Ch. civile A
ARRET No
du 23 MARS 2016
R. G : 13/ 00985 FL-C
Décision déférée à la Cour : Jugement Au fond, origine Tribunal de Grande Instance de BASTIA, décision attaquée en date du 16 Juillet 2009, enregistrée sous le no 08/ 00340 Arrêt Au fond, origine Cour d'Appel de BASTIA, décision attaquée en date du 11 Mai 2011, enregistrée sous le no 09/ 00808 C Arrêt Au fond, origine Cour de Cassation de PARIS 01, décision attaquée en date du 17 Septembre 2013, enregistrée sous le no R11-21. 770
SCI SANTA MARIA
C/
Syndicat des copropriétaires IMMEUBLE L'EMPEREUR
COUR D'APPEL DE BASTIA
CHAMBRE CIVILE
ARRET DU
VINGT TROIS MARS DEUX MILLE SEIZE
MIXTE
APPELANTE :
SCI SANTA MARIA prise en la personne de son représentant légal domicilié audit siège C/ O Madame X...... 20200 SANTA MARIA DI LOTA
assistée de Me Jean Jacques CANARELLI, avocat au barreau de BASTIA, Me Pierre MICHOTTE, avocat au barreau de MARSEILLE
INTIMEE :
Syndicat des copropriétaires IMMEUBLE L'EMPEREUR pris en la personne de son syndic en exercice la SARL KALLISTE CORSE GESTION elle-même prise en la personne de son représentant légal 40 Boulevard Paoli 20200 BASTIA
ayant pour avocat Me Frédérique GENISSIEUX de la SCP CABINET RETALI et ASSOCIES, avocat au barreau de BASTIA
COMPOSITION DE LA COUR :
L'affaire a été débattue à l'audience publique du 21 janvier 2016, devant la Cour composée de :
Mme Françoise LUCIANI, Conseiller, magistrat du siège présent le plus ancien dans l'ordre des nominations à la Cour, faisant fonction de président de chambre, Mme Judith DELTOUR, Conseiller Mme Emmanuelle BESSONE, Conseiller
qui en ont délibéré.
GREFFIER LORS DES DEBATS :
Mme Martine COMBET.
Les parties ont été avisées que le prononcé public de la décision aura lieu par mise à disposition au greffe le 23 mars 2016.
ARRET :
Contradictoire,
Prononcé publiquement par mise à disposition au greffe de la Cour, les parties en ayant été préalablement avisées dans les conditions prévues au deuxième alinéa de l'article 450 du code de procédure civile.

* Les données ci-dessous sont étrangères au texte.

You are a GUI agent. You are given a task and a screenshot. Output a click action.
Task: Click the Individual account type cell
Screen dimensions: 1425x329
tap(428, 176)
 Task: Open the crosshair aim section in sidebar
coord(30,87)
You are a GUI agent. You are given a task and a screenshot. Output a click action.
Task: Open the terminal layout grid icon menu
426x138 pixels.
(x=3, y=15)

Signé par Mme Françoise LUCIANI, Conseiller, et par Mme Martine COMBET, Greffier auquel la minute de la décision a été remise par le magistrat signataire.

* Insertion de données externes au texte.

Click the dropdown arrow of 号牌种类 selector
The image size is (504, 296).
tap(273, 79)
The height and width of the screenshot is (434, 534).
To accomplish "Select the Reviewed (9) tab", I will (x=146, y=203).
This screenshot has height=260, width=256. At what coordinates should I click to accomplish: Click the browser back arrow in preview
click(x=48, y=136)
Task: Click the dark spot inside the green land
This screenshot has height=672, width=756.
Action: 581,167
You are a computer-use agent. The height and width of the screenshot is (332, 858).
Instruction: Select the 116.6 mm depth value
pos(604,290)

La société civile immobilière Santa Maria a acquis les lots numéro 1, 2 et 9 de la copropriété de l'immeuble « l'Empereur » situé 25 avenue Emile Sari à Bastia.

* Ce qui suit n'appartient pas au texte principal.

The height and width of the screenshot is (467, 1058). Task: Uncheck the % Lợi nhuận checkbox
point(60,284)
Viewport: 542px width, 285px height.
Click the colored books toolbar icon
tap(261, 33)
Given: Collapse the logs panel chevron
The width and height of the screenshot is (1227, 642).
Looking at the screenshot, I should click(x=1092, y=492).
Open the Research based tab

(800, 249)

Elle a fait assigner la société " Le Kalliste corse Gestion " en sa qualité de syndic de la copropriété de l'immeuble, devant le tribunal de grande instance de Bastia pour obtenir la rectification des répartitions des charges de copropriété, la restitution des charges perçues indûment et une mesure d'expertise afin de rétablir les décomptes des charges afférentes à ses lots.
Suivant jugement du 16 juillet 2009 le tribunal de grande instance de Bastia a :
- dit que la clause contenue à l'article 3 du règlement de copropriété stipulant que les lots 1 et 2, la station-service, ne participeraient qu'aux charges de copropriété relatives à la réparation des gros murs et à l'étanchéité, était réputée non écrite,
- débouté la société civile immobilière Santa Maria de ses demandes,
- dit que l'assemblée générale des copropriétaires procéderait à une nouvelle répartition des charges en se conformant aux dispositions légales et réglementaires,
- condamné la société Santa Maria au paiement d'une somme de 1 000 euros sur le fondement de l'article 700 du code de procédure civile ainsi qu'aux dépens.
La société civile Santa Maria a formé appel de cette décision le 9 septembre 2009 et par arrêt contradictoire du 11 mai 2011 la cour d'appel de Bastia a confirmé le jugement du 16 juillet 2009 en toutes ses dispositions.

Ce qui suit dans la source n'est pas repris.